Sometimes, during a ride, you encounter a tree full of oohing owls, or acorns that need to be scooped into a basket in a minigame. The excitement only lasts a few seconds. I remember being more enthralled by the part where you can scrub your horse with soapy water, because the foam would make it look like a grape.

4. Barbie Magic Hair Styler

Release year: 1997

Platform: PC

How dumb it is: Barbie Magic Hair Styler has no secrets. It’s a game where your Windows computer’s cursor helps you magically style Barbie’s hair.

It’s another straightforward concept. But I appreciate that, unlike the one-note Barbies—white, with billowing blonde hair, waists about as wide as a pencil eraser—strutting down Rodeo Drive in other Barbie games, the shoulders-up Barbies in Hair Styler are diverse. They are all terrifying, with 1997 graphics making their eyes particularly dull and their permanent smiles look like muscle spasms, but I like the range of skin tones and facial features Hair Styler allows kids to destroy with ugly, moth-y lipstick.

3. Barbie

Release year: 1984

Platform: Commodore 64

How dumb it is: The first-ever Barbie game, despite being a landmark event for game companies starting to view women and girls as serious consumers, lacks imagination. I admire the saltwater taffy colors of its pixel art, but, despite being named Barbie (and the Barbie movie is guilty of this, too), the game lets Ken run the show. He calls her to go on a date, and she rides her convertible around in search of new hair and clothes. Even Run Magazine, in its August 1985 issue, noted the sexism of it all, with writer Marilyn Annucci asking, “Why can’t Barbie call Ken? Why can’t Barbie say no? Why does Barbie have nothing to do but shop?” It’s a cute dress-up game with cute options, but I reject its boyfriend-first values.
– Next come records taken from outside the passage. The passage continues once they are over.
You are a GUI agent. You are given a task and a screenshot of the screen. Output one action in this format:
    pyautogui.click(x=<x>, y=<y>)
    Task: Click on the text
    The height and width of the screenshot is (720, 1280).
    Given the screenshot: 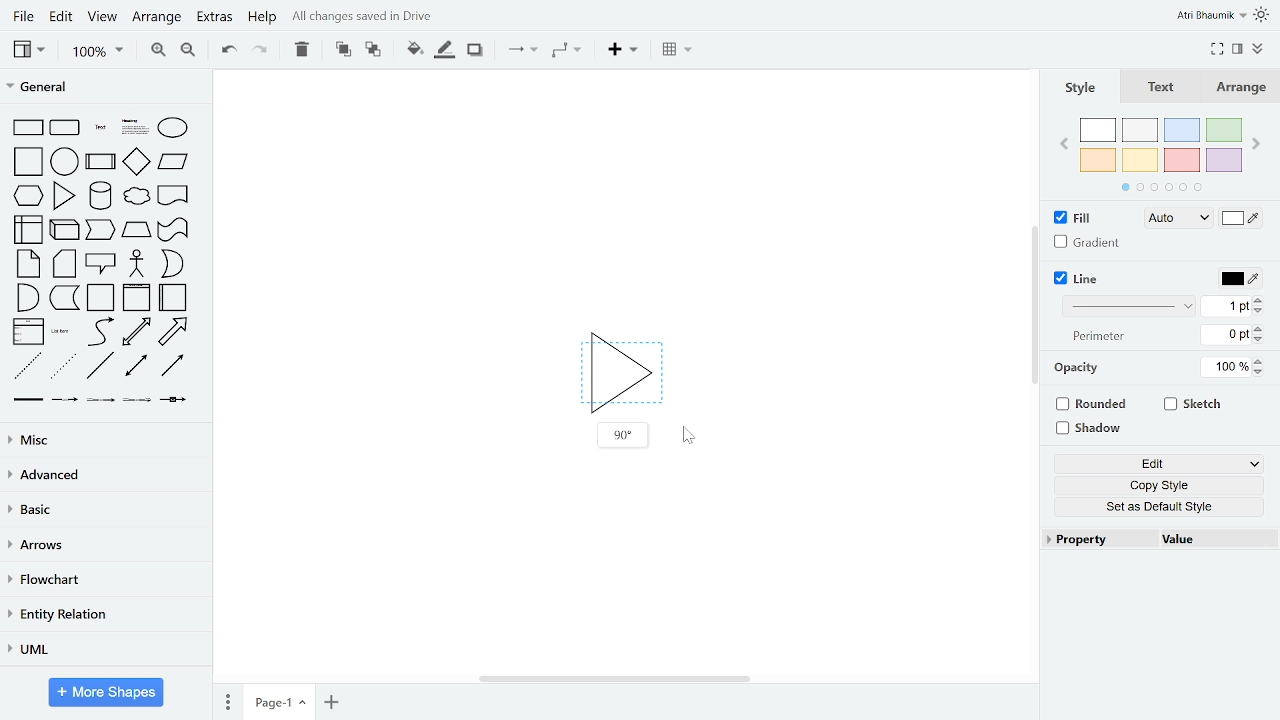 What is the action you would take?
    pyautogui.click(x=1162, y=87)
    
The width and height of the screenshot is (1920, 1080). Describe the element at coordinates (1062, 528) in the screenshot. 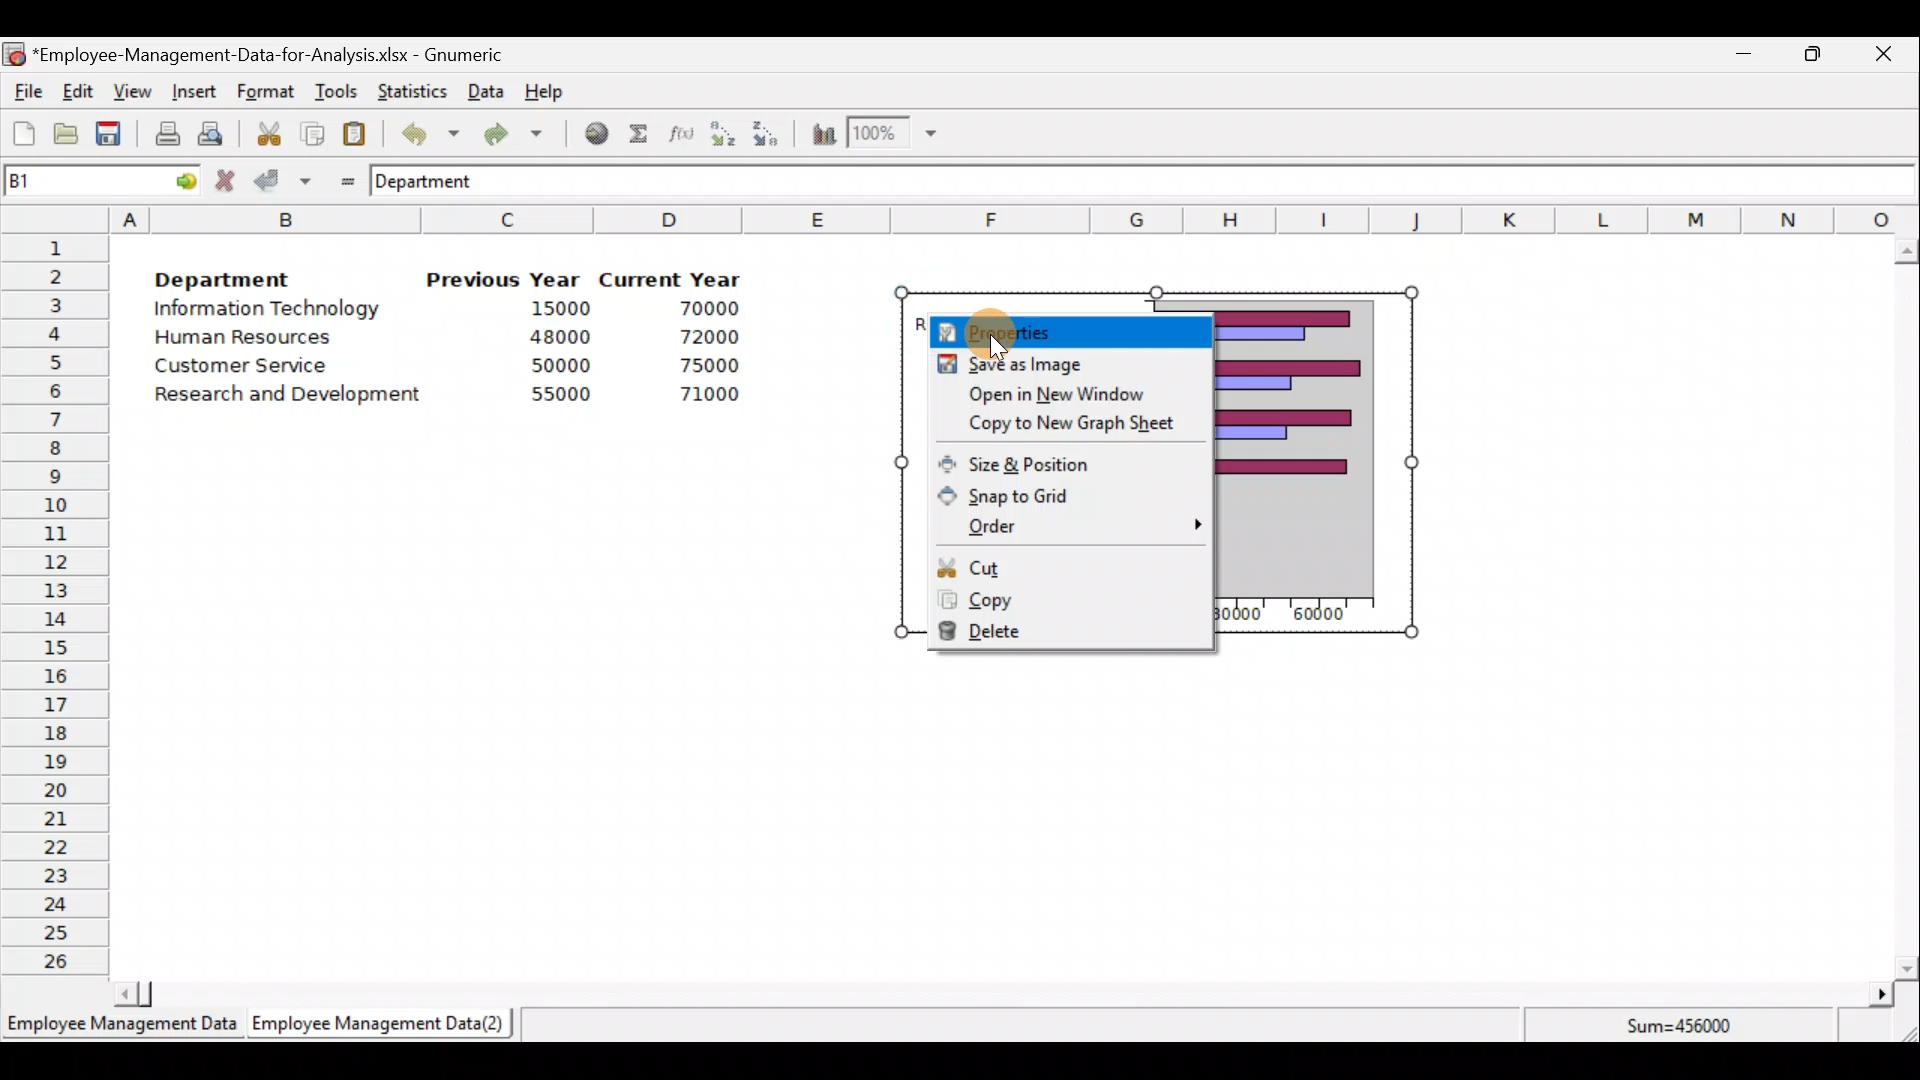

I see `Order` at that location.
2. Barbie Generation Girl: Gotta Groove

Release year: 2000

Platform: PC

How dumb it is: I want to pause to appreciate the lyricism of the title. Barbie Generation Girl: Gotta Groove. Barbie, who is a Generation Girl, has Gotta Groove. What does it really mean, more deeply than a reference to the youth fashion-focused 1998 Generation Girl Barbie line? I don’t know. Gotta Groove? Yes.

Players can choose six Generation Girl dolls with different music and outfit preferences to choreograph a dance recital for. After customizing the Barbies’ routine, players can drag-and-drop decorations, like a bursting bubbles animation or a star-shaped stage, to an infinitely tall recital space that looks like it’s situated at the end of the world. Barbies then perform their assigned choreography in that space while an unseen crowd cheers, overall forming an entertaining out-of-body experience.

1. Barbie Color Creations

Release year: 2023

Platform: iOS, Android

How dumb it is: The most recent Barbie game, Barbie Color Creations, is a digital and interactive coloring book. It is definitely for babies, but the designs are thoughtful enough—players can decide to take the stereotypical Barbie game route and color in a party dress, or they can channel Glee and paint a conventionally attractive Barbie in a wheelchair. It’s corny, but it could also be a sign of better things to come.


What’s your favorite Barbie game? What Barbie game do you wish existed? I’ll be crossing my fingers for Barbie Tekken.